● Aim of the exercise:
What is needed is an exact copy of the data below, pictures excluded.

● Material for this exercise:
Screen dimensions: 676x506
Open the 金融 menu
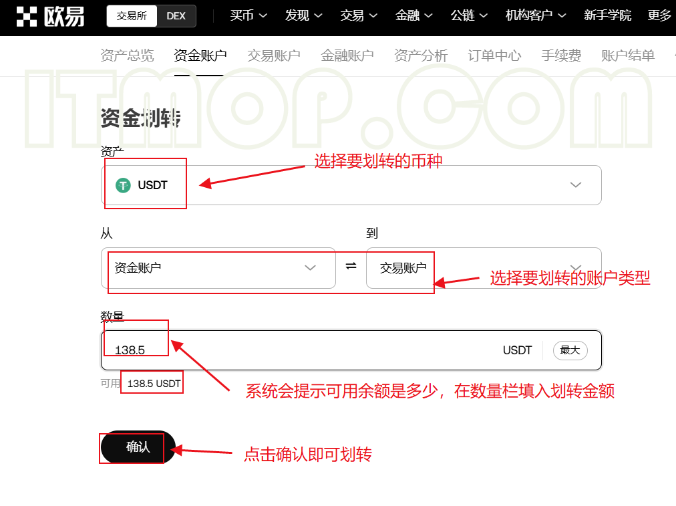click(x=413, y=15)
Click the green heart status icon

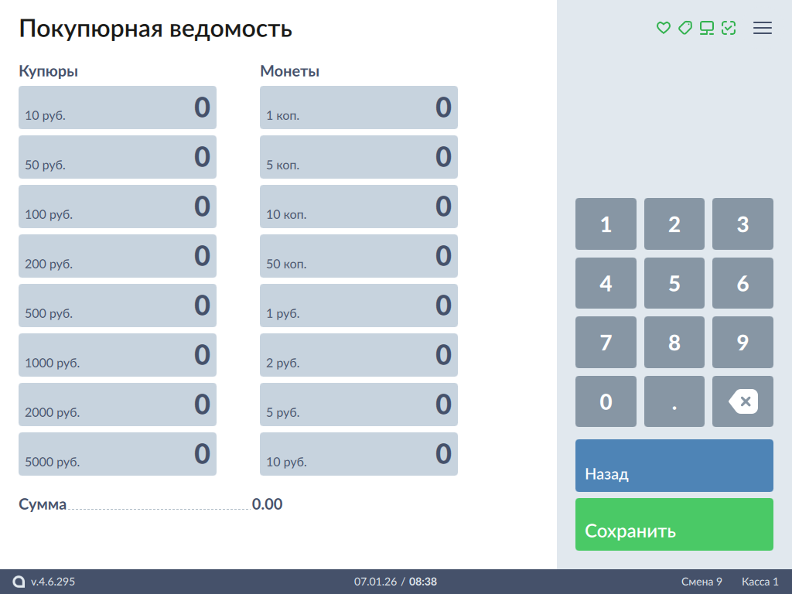pos(663,28)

● The answer:
Screen dimensions: 676x506
Open the 金融 menu
click(x=413, y=15)
Click the green heart status icon

pos(663,28)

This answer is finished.